■ Task details:
Output each line of the listing exactly, though pictures are not to appear.
'''
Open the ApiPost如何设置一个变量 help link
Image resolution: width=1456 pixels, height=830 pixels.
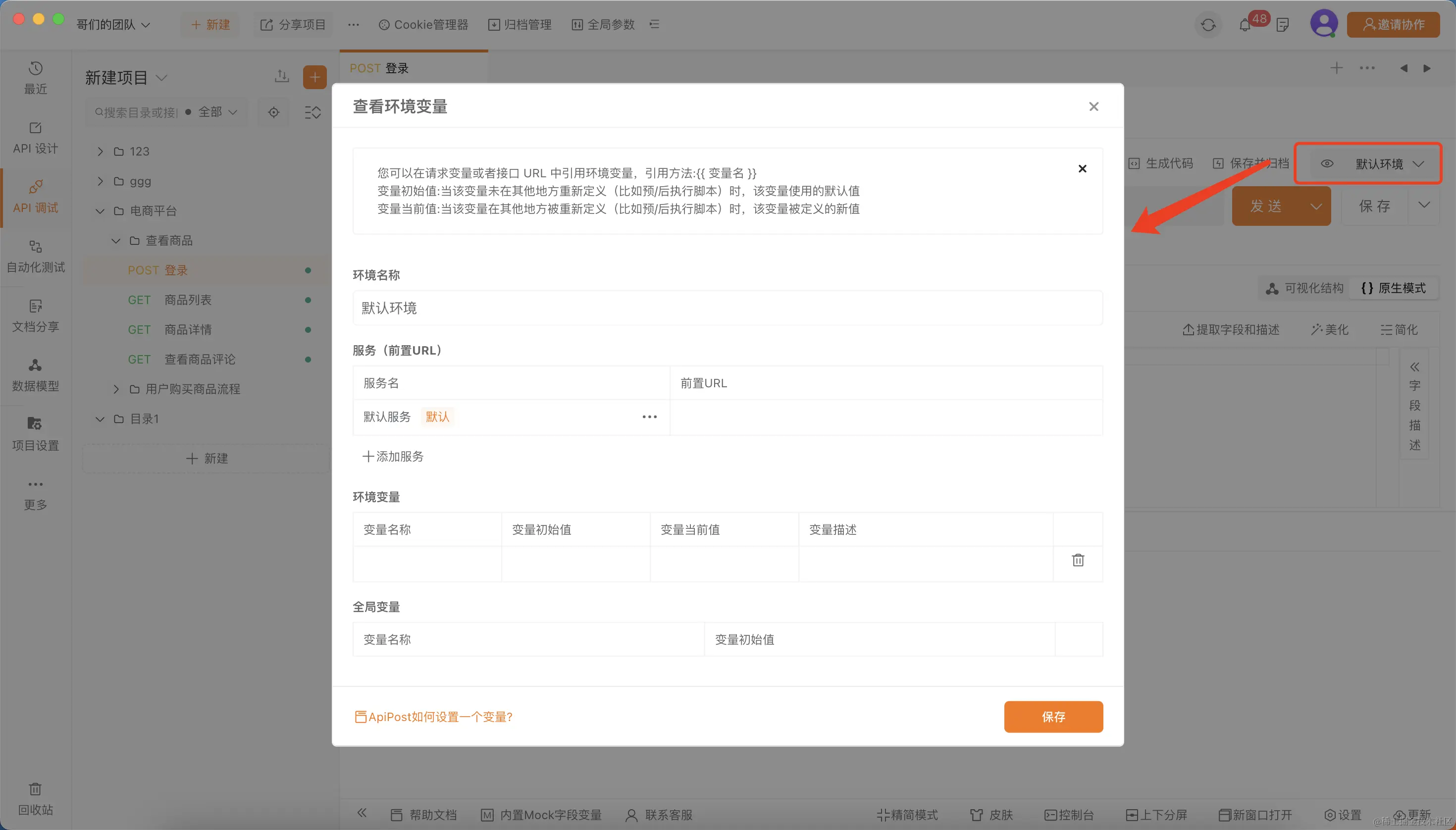(434, 717)
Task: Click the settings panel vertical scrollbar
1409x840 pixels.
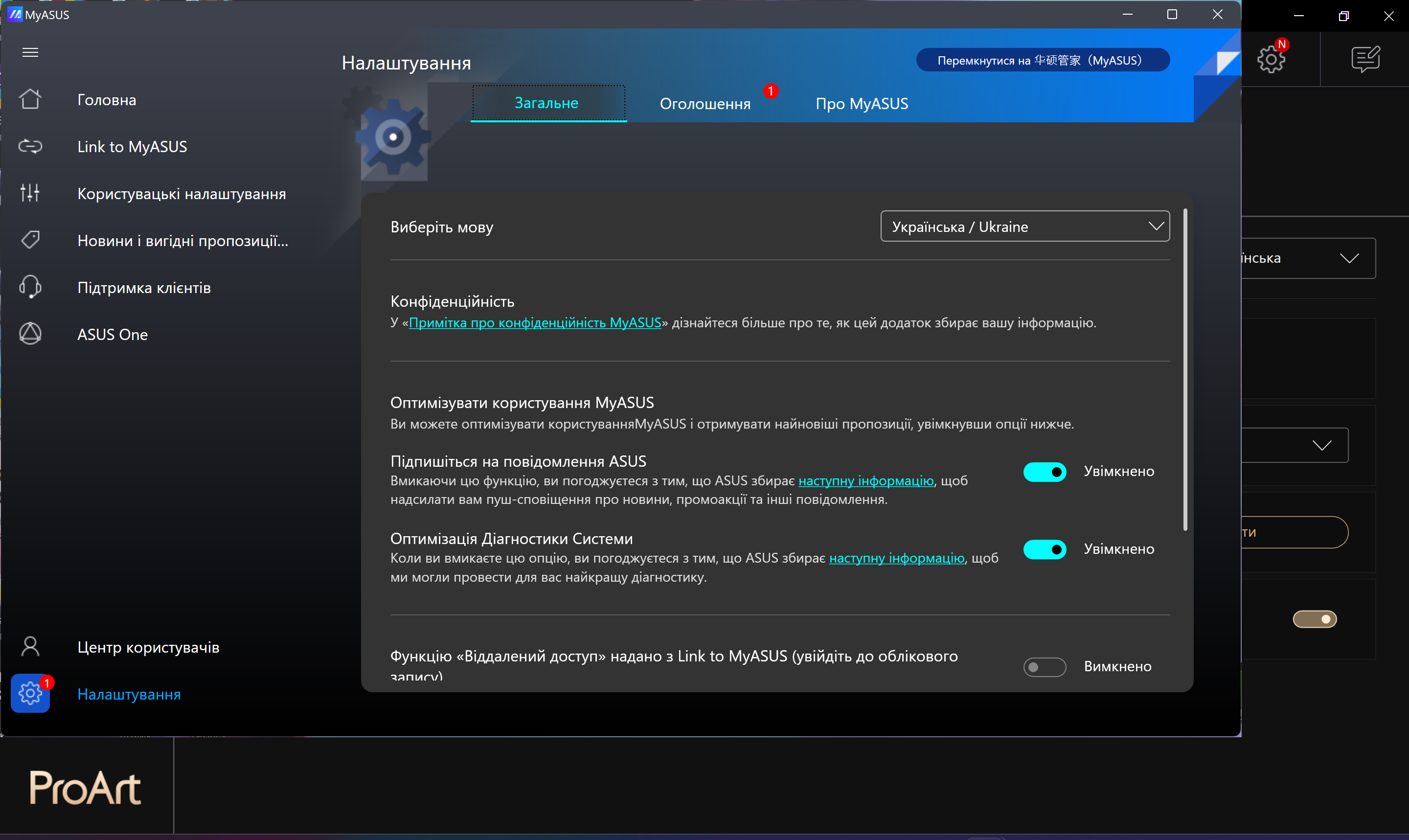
'''
■ Exercise answer:
Open the ApiPost如何设置一个变量 help link
Image resolution: width=1456 pixels, height=830 pixels.
(434, 717)
Task: Click the settings panel vertical scrollbar
1409x840 pixels.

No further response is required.